Cities without landmarks
Niagara Falls, U.S./Canada
During a routine checkup, a 15-year-old patient perched on the exam table; her mother sat in a chair across from me. After posing a few opening questions, I politely asked the girl’s mother to leave so I could speak to her 15-year-old daughter alone.
A little private time is common in consultations with teens; it gives them the opportunity to be honest about various behaviors, including sexual activity, that they wouldn’t discuss in front of their parents. CDC statistics show a third of girls in the U.S. are sexually active by age 15, so these talks can make the difference between a teenage girl staying healthy by practicing safe sex, and becoming a star on the next season of “16 and Pregnant.”
The MTV show has generated a lot of controversy because of the way the mothers and mothers-to-be on the program behaved after they’d decided to have a child. But, for a pediatrician like me, the show raises a different question: Did these young women have the chance to talk privately with their doctors before MTV started shooting their second trimester?
In every state, including California where I practice, adolescents are legally entitled to some level of confidentiality when it comes to issues related to sexual activity. And it’s because of these privacy laws that I’ve been able to talk to patients of mine about practicing safe sex, learn that girls I’m treating are pregnant and want an abortion, and prescribe antibiotics for sexually transmitted diseases (STDs).

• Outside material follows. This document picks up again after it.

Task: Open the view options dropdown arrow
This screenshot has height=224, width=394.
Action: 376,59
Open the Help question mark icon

This confidentiality plays a vital role in keeping teens healthy. Research shows that a significant number of adolescents would stop using birth control pills and skip out on STD-testing if their parents had to be informed, though only 1 percent would stop having sexual intercourse. A study of Texas policies that require parental consent for state-funded family planning and increased reporting of adolescent sexual activity estimated that the resulting increase in teen pregnancies and STDs could be costing the public as much as $44 million annually. When an economist in Illinois examined the effects of one county’s decision to implement a parental consent requirement for contraception, she found an increase in the relative proportion of births to females under age 19 in the area as compared to nearby counties with similar racial and economic profiles but no restrictions on minors’ access to contraception.

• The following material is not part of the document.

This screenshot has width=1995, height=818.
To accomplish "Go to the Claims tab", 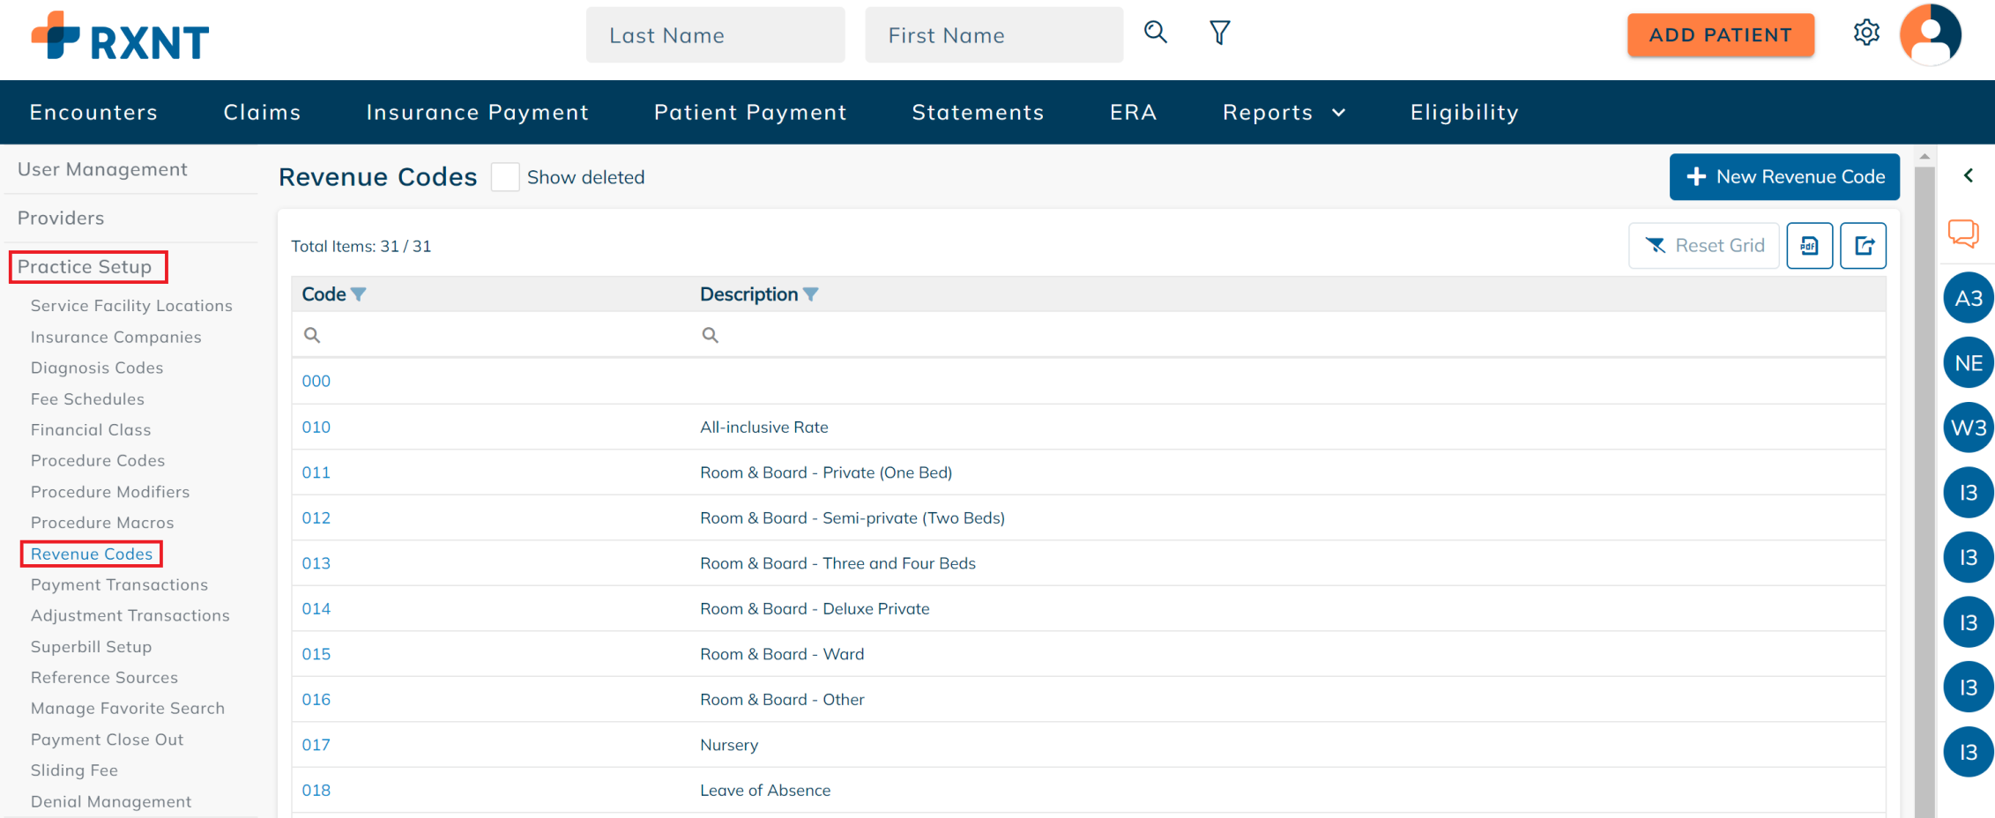I will (262, 112).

The legal protections and health benefits should make treating teens straightforward. But in practice it’s complicated, challenging and often messy. Parents are usually the first obstacle when it comes to confidential consultations; many are determined to stick to their child’s side throughout the visit. For example, my 15-year-old patient’s mother did leave the room but I later discovered she had her ear pressed up against the door the entire time her daughter and I were having our “private” conversation.

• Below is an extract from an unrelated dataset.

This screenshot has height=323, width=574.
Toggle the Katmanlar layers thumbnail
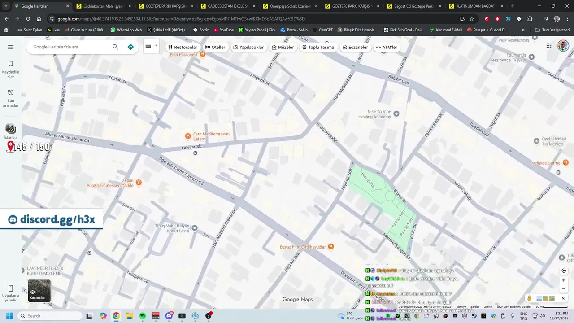39,291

Studies show that many parents don’t know about teen privacy rights. And they’re often not thrilled when they find out. One mother cut an appointment short when I told her why she needed to leave the exam room (“It’s not so I can learn all of his dirty secrets — it just allows me to take the best care of him that I can,” I tried to explain). After directing a few choice expletives at me and my staff, she dragged her son out of the office.
The culture wars also complicate our ability to treat teenage patients, especially when it comes to abortion. Some states have general statutes that allow minors of a certain age to consent to medical or surgical care on their own, but they usually make an exception for abortion. In order to get that particular procedure without parental consent, a minor often has to get judicial permission. (While judges in some states, like Massachusetts, routinely grant permission, there are some judges in other states, like Alabama, particularly Alabama, who have never OK’d the procedure for any girl, no matter how close she is to her 18th birthday.)
The HPV vaccine is another instance where I often see ideology impinging on adolescent health. The vaccine, which is designed to prevent an STD infection that can cause cervical cancer, is offered to girls starting at age 11. Yet, echoing a talking point from the hard right, I’ve had some parents who won’t let their daughters get the vaccine because they view it as a “permission slip” for their children to have sex.
But parents and politics aren’t the only obstacles. Doctors sometimes contribute to the problem. Even for those of us who see teens regularly (I used to, up until one year ago, work parttime in a clinic for adolescents), it can be tough to keep up with the latest medical practices, legal requirements and political debates. As a result, some of us get nervous when confronted by an adolescent who needs more than a sports form signed to play high school volleyball. The situation brings up questions like “How do I prescribe birth control?” or “How do I do a pelvic exam?” that don’t arise when treating other patient age groups.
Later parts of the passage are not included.